Task details: The entries below contain pictures. Write out only the lines from the line with "Kontakt (40, 2125)" up to and including the line with "2015-08-31 - Going Through Changes (61, 2432)", exactly, without them.

(Screenshot grounding data)
=-=-=

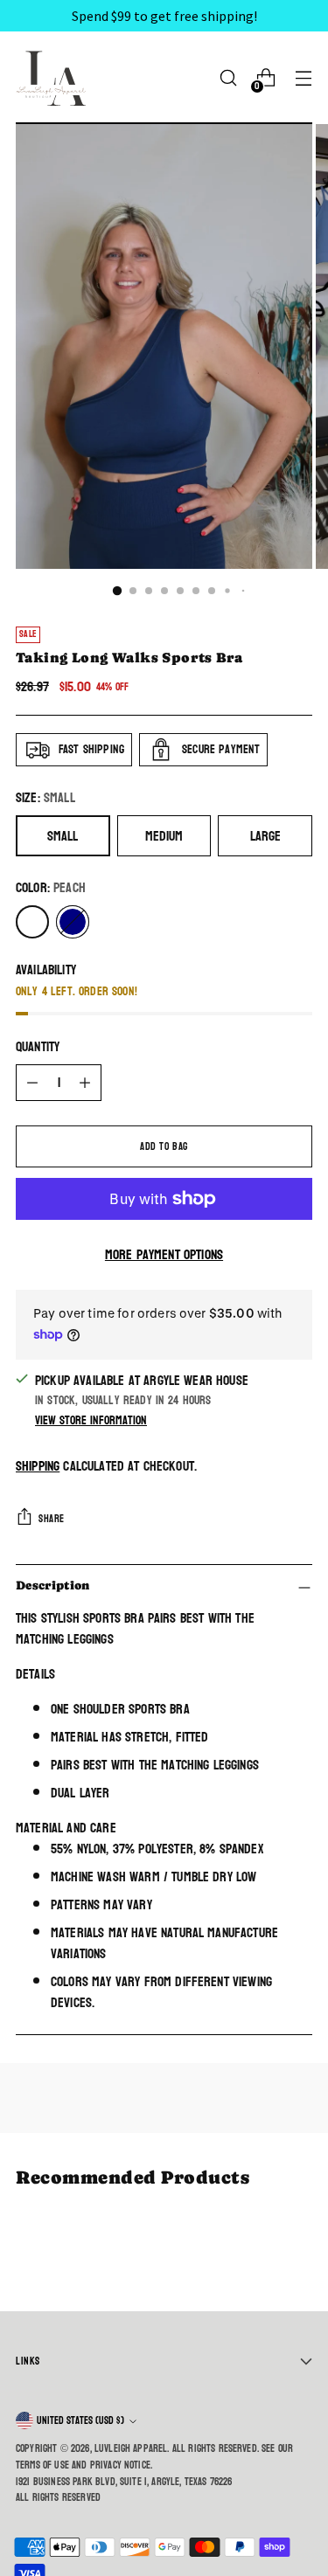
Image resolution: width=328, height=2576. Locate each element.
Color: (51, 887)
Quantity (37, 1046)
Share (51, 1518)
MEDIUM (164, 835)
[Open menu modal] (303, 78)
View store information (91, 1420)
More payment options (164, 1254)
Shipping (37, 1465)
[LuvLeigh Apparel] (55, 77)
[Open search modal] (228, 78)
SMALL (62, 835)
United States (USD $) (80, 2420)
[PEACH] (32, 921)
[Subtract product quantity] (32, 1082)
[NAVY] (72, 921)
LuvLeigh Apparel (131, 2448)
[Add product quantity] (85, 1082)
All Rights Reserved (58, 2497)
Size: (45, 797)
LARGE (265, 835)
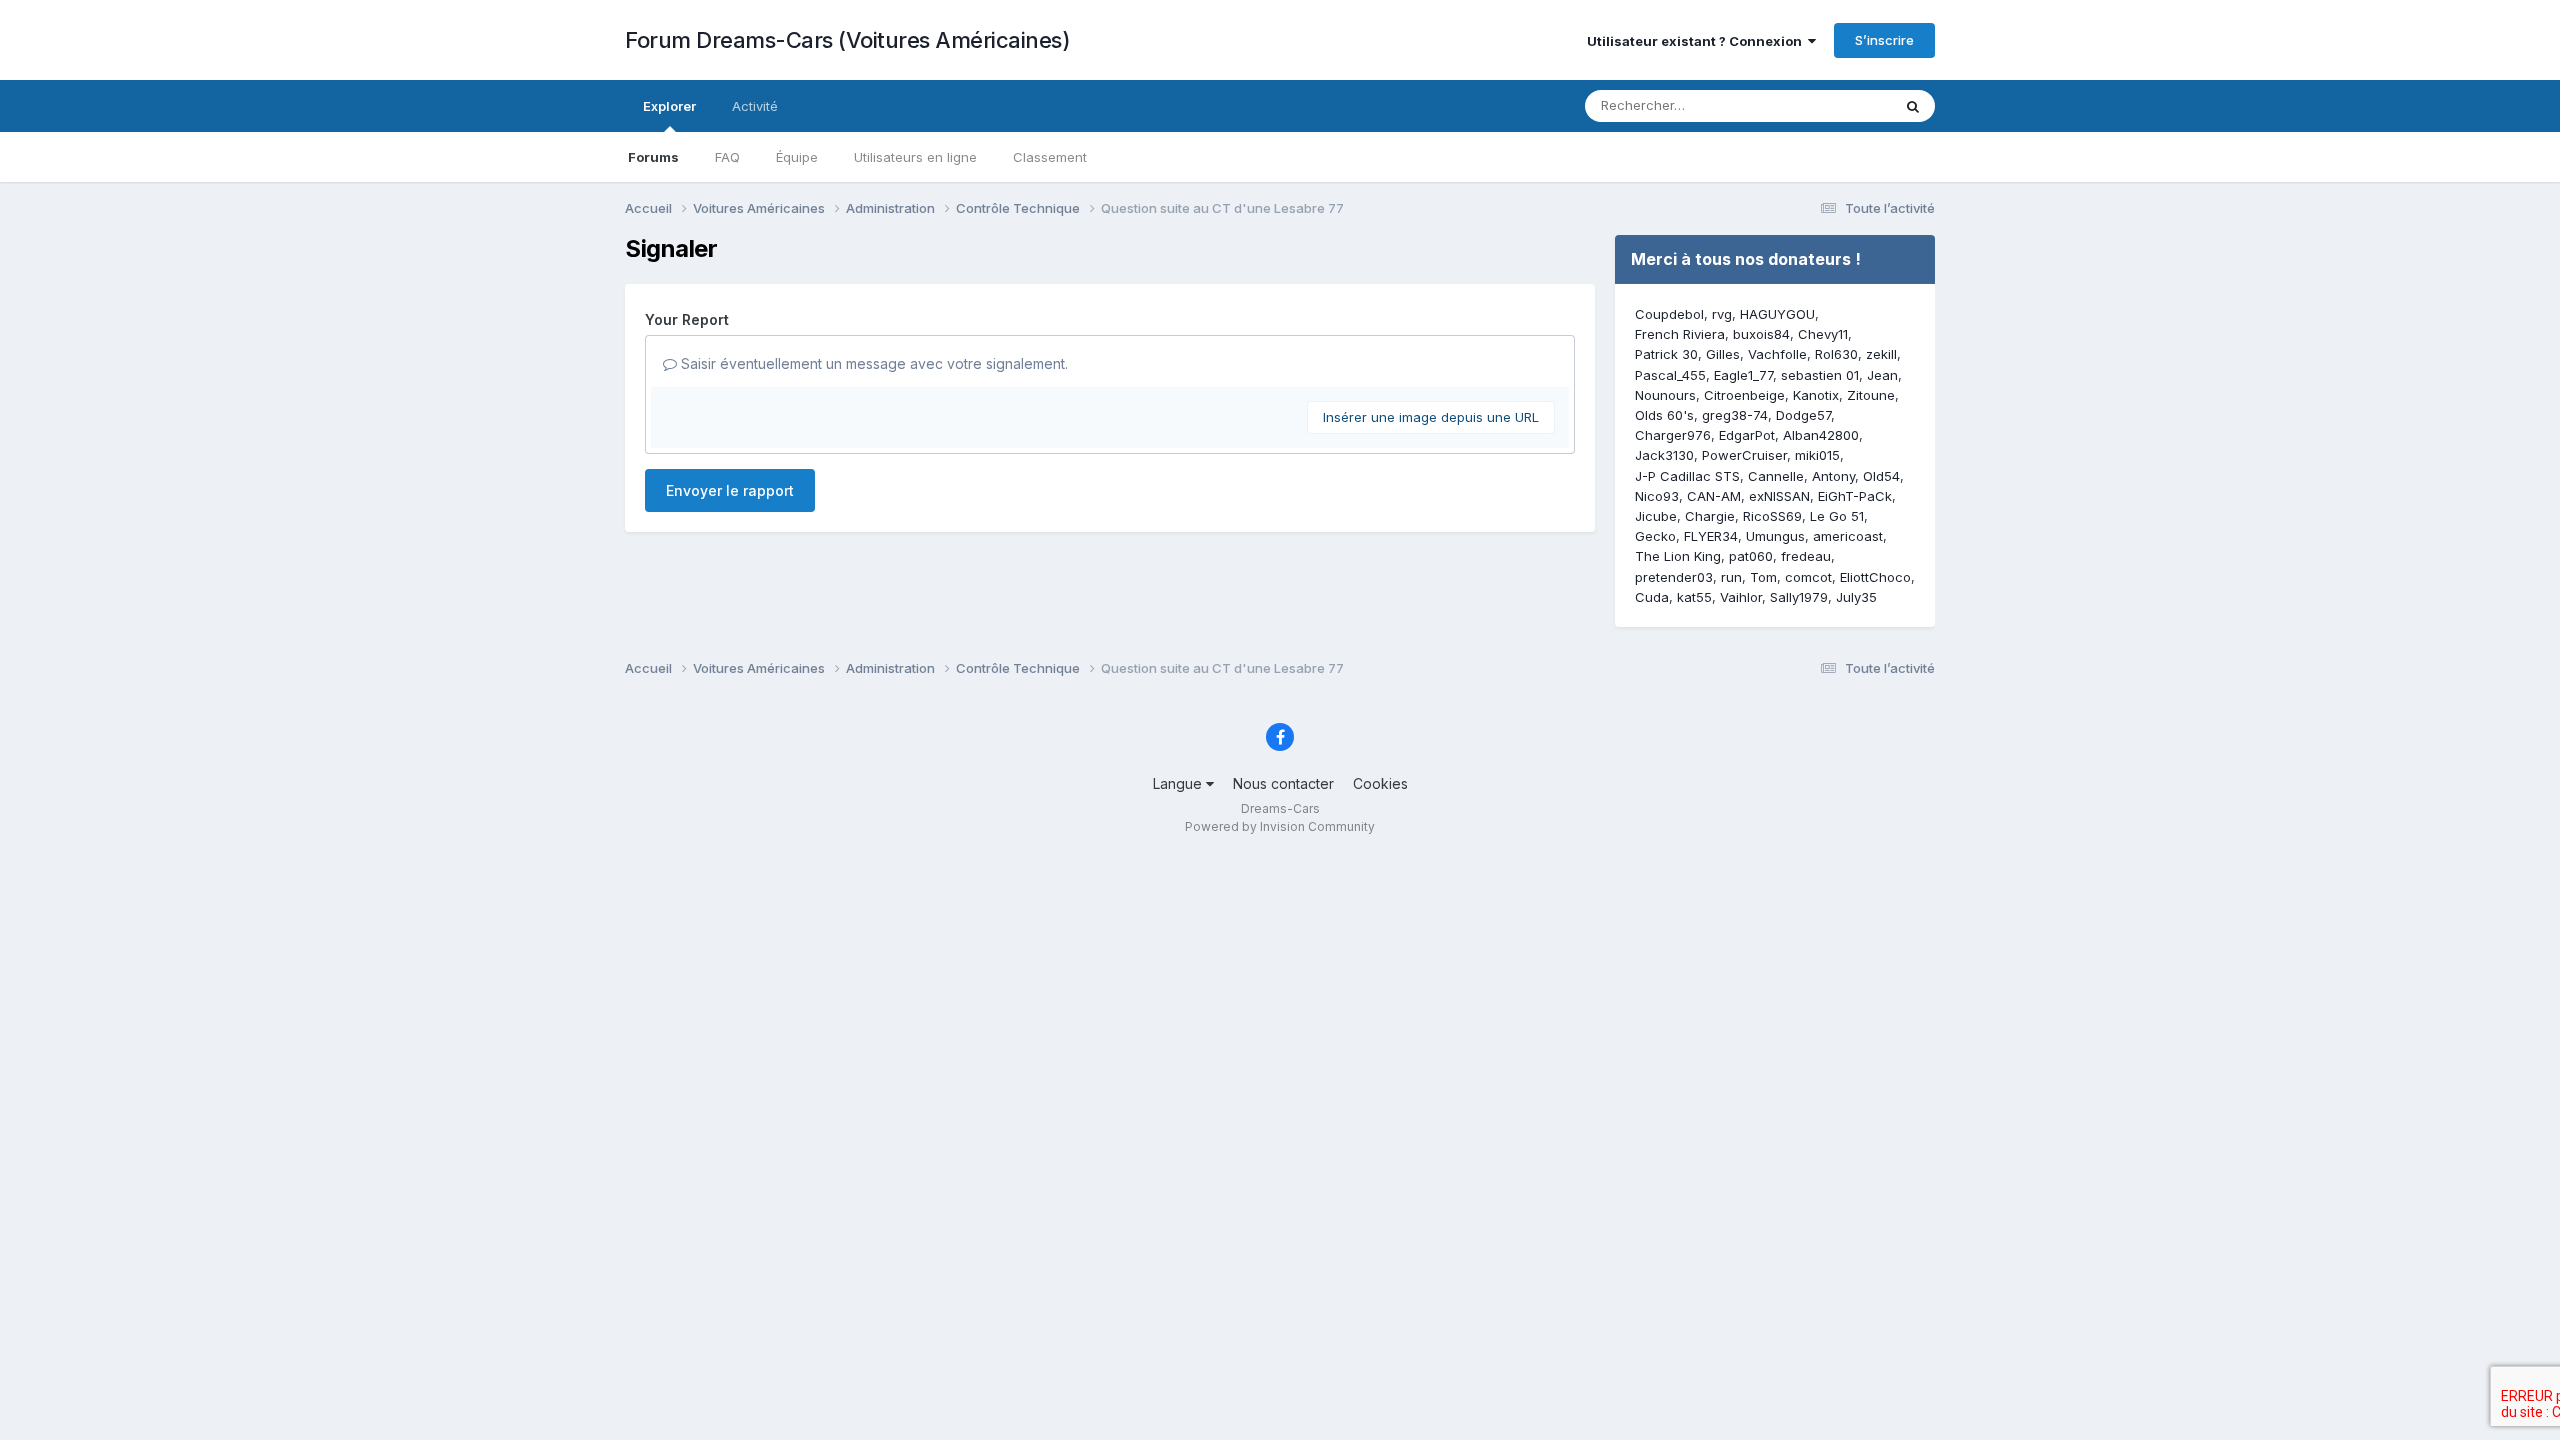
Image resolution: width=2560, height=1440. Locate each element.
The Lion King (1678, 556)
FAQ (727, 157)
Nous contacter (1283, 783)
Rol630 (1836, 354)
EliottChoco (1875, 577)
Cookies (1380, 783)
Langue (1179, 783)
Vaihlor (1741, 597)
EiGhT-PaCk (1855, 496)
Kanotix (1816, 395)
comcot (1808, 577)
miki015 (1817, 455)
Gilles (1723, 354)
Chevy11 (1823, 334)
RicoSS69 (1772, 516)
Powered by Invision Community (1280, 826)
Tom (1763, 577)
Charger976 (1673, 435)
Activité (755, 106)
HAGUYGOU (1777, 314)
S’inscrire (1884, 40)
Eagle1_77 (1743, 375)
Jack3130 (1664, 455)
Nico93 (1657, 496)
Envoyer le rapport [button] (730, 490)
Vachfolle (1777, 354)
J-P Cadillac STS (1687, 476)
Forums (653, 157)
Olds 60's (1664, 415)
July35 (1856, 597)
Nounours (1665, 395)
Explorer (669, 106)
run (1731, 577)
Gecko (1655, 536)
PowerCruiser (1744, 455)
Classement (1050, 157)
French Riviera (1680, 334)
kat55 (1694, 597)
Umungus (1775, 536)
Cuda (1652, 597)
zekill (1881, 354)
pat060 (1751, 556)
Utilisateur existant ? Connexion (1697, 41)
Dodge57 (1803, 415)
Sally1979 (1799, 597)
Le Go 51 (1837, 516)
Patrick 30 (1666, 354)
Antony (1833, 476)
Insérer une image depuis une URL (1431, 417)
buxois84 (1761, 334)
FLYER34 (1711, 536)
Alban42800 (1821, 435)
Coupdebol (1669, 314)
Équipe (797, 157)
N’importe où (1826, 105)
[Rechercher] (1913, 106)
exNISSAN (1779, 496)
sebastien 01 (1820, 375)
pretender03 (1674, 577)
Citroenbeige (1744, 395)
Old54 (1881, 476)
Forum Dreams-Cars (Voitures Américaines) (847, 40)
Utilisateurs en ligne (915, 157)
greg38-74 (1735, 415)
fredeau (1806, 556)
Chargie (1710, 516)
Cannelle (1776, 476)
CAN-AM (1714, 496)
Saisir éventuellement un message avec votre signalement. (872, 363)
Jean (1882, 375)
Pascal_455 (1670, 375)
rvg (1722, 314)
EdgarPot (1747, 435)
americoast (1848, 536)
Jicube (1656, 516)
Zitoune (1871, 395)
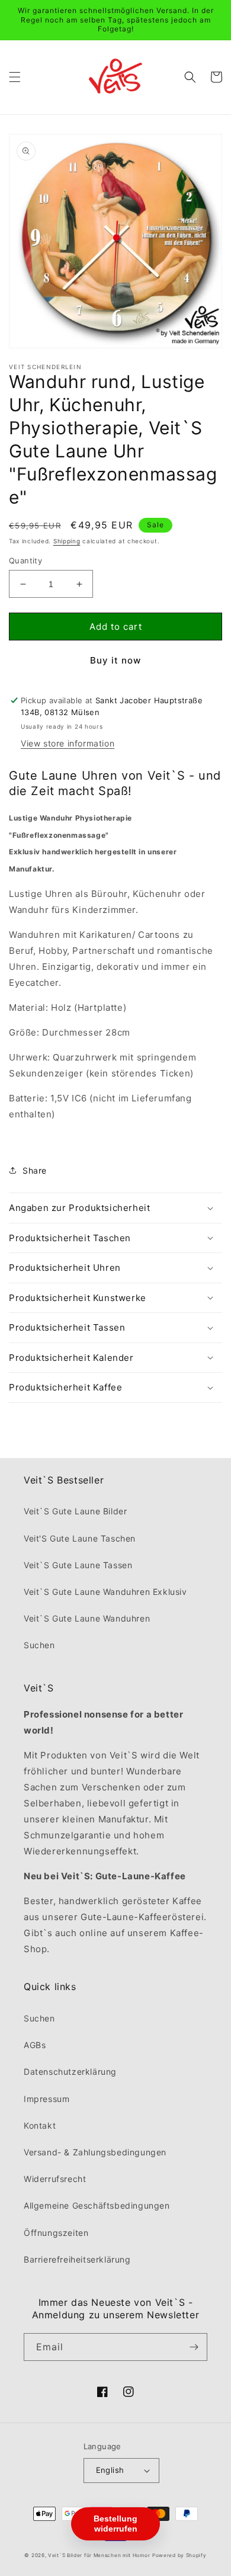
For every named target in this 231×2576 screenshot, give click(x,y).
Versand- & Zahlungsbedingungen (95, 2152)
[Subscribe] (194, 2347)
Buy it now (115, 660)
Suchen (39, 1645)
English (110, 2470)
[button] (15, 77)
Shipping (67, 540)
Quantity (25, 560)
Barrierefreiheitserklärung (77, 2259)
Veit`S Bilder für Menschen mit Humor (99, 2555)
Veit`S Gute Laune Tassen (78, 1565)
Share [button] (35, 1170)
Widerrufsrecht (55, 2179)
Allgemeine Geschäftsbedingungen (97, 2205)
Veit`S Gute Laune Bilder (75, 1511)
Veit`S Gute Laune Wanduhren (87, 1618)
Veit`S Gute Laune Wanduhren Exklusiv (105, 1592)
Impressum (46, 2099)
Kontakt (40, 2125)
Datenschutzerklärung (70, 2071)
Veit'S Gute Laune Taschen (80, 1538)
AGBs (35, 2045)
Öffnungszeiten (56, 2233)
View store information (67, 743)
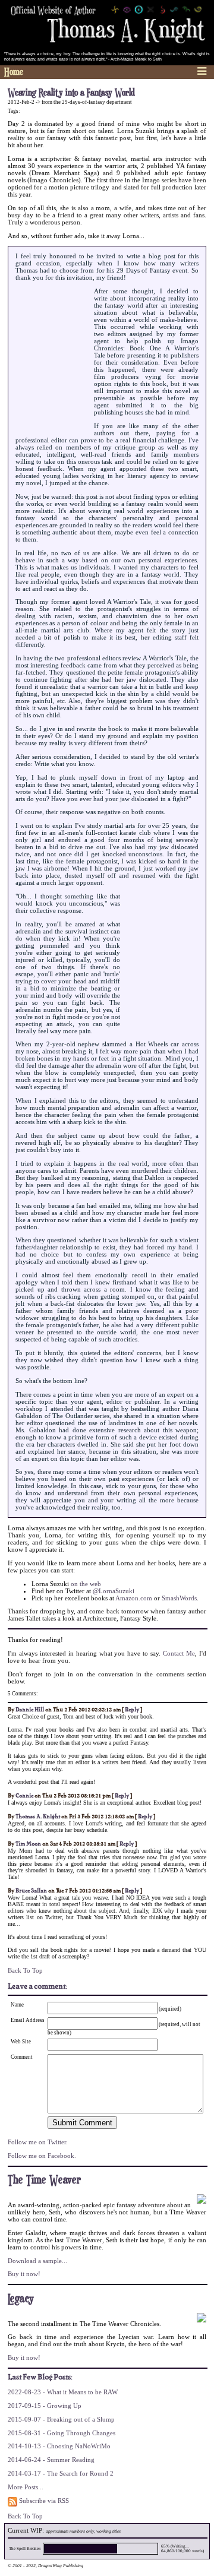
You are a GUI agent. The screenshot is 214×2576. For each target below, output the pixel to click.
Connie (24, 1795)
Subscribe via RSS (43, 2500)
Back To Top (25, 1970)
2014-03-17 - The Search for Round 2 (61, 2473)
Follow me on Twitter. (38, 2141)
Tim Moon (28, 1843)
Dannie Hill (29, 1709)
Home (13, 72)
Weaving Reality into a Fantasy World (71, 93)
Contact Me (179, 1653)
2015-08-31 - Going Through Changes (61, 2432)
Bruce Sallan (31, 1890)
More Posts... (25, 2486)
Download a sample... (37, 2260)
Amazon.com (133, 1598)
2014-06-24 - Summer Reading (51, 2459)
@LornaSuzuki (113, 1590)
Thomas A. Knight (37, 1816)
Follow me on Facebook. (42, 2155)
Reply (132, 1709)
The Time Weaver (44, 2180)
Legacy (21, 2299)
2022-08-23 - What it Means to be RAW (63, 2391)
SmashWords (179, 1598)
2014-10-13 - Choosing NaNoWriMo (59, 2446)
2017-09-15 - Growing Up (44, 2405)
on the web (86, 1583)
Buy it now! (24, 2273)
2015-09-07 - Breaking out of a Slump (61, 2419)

=-=-=

Exercise result:
Kontakt (40, 2125)
Datenschutzerklärung (70, 2071)
Veit'S Gute Laune Taschen (80, 1538)
AGBs (35, 2045)
Öffnungszeiten (56, 2233)
View store information (67, 743)
You are a GUI agent. The screenshot is 214×2576. For each target below, output the pixel to click.
Connie (24, 1795)
Subscribe via RSS (43, 2500)
Back To Top (25, 1970)
2014-03-17 - The Search for Round 2 (61, 2473)
Follow me on Twitter. (38, 2141)
Tim Moon (28, 1843)
Dannie Hill (29, 1709)
Home (13, 72)
Weaving Reality into a Fantasy World (71, 93)
Contact Me (179, 1653)
2015-08-31 - Going Through Changes (61, 2432)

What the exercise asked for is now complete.